=== Begin Enclosure ===

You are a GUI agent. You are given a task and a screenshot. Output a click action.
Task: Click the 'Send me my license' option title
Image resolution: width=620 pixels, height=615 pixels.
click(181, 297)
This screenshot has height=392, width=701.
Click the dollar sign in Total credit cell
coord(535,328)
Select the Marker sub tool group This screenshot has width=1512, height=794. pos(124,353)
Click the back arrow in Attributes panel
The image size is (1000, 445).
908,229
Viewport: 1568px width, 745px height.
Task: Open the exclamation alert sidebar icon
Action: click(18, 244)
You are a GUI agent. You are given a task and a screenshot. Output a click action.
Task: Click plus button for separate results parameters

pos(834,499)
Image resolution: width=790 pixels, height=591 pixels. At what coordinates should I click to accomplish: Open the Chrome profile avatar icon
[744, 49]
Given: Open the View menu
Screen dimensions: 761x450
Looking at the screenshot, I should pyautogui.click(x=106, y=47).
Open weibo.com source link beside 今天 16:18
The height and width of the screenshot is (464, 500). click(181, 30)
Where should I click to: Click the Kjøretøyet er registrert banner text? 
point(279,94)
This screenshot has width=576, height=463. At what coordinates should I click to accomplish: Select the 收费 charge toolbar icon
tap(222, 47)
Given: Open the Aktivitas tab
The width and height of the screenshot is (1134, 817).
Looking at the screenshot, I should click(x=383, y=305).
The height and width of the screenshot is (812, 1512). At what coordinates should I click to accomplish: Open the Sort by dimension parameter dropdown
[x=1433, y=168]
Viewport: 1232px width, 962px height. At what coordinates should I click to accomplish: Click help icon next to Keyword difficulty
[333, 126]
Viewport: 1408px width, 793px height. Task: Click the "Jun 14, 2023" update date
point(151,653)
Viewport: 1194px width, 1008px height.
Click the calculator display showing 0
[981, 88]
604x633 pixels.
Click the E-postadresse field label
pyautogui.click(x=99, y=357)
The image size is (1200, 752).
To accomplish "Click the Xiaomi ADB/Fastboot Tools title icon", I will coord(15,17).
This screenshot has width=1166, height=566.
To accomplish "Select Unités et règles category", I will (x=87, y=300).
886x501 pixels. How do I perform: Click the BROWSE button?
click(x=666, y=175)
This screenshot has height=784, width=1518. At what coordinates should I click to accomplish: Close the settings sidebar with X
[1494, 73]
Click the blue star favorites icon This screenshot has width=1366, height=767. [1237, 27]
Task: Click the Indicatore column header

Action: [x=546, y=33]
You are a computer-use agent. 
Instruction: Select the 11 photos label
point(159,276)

=== End Enclosure ===

● **Work request**
Set down each line exactly as it appears in the data.

● **Output of the exercise**
You are a GUI agent. You are given a task and a screenshot. Output a click action.
Task: Click the 'Send me my license' option title
Image resolution: width=620 pixels, height=615 pixels.
click(181, 297)
This screenshot has height=392, width=701.
Click the dollar sign in Total credit cell
coord(535,328)
Select the Marker sub tool group This screenshot has width=1512, height=794. pos(124,353)
Click the back arrow in Attributes panel
The image size is (1000, 445).
908,229
Viewport: 1568px width, 745px height.
Task: Open the exclamation alert sidebar icon
Action: click(18, 244)
You are a GUI agent. You are given a task and a screenshot. Output a click action.
Task: Click plus button for separate results parameters

pos(834,499)
Image resolution: width=790 pixels, height=591 pixels. At what coordinates should I click to accomplish: Open the Chrome profile avatar icon
[744, 49]
Given: Open the View menu
Screen dimensions: 761x450
Looking at the screenshot, I should pyautogui.click(x=106, y=47).
Open weibo.com source link beside 今天 16:18
The height and width of the screenshot is (464, 500). click(181, 30)
Where should I click to: Click the Kjøretøyet er registrert banner text? 
point(279,94)
This screenshot has width=576, height=463. At what coordinates should I click to accomplish: Select the 收费 charge toolbar icon
tap(222, 47)
Given: Open the Aktivitas tab
The width and height of the screenshot is (1134, 817).
Looking at the screenshot, I should click(x=383, y=305).
The height and width of the screenshot is (812, 1512). At what coordinates should I click to accomplish: Open the Sort by dimension parameter dropdown
[x=1433, y=168]
Viewport: 1232px width, 962px height. At what coordinates should I click to accomplish: Click help icon next to Keyword difficulty
[333, 126]
Viewport: 1408px width, 793px height. Task: Click the "Jun 14, 2023" update date
point(151,653)
Viewport: 1194px width, 1008px height.
Click the calculator display showing 0
[981, 88]
604x633 pixels.
Click the E-postadresse field label
pyautogui.click(x=99, y=357)
The image size is (1200, 752).
To accomplish "Click the Xiaomi ADB/Fastboot Tools title icon", I will coord(15,17).
This screenshot has width=1166, height=566.
To accomplish "Select Unités et règles category", I will (x=87, y=300).
886x501 pixels. How do I perform: Click the BROWSE button?
click(x=666, y=175)
This screenshot has height=784, width=1518. At what coordinates should I click to accomplish: Close the settings sidebar with X
[1494, 73]
Click the blue star favorites icon This screenshot has width=1366, height=767. [1237, 27]
Task: Click the Indicatore column header

Action: [x=546, y=33]
You are a computer-use agent. 
Instruction: Select the 11 photos label
point(159,276)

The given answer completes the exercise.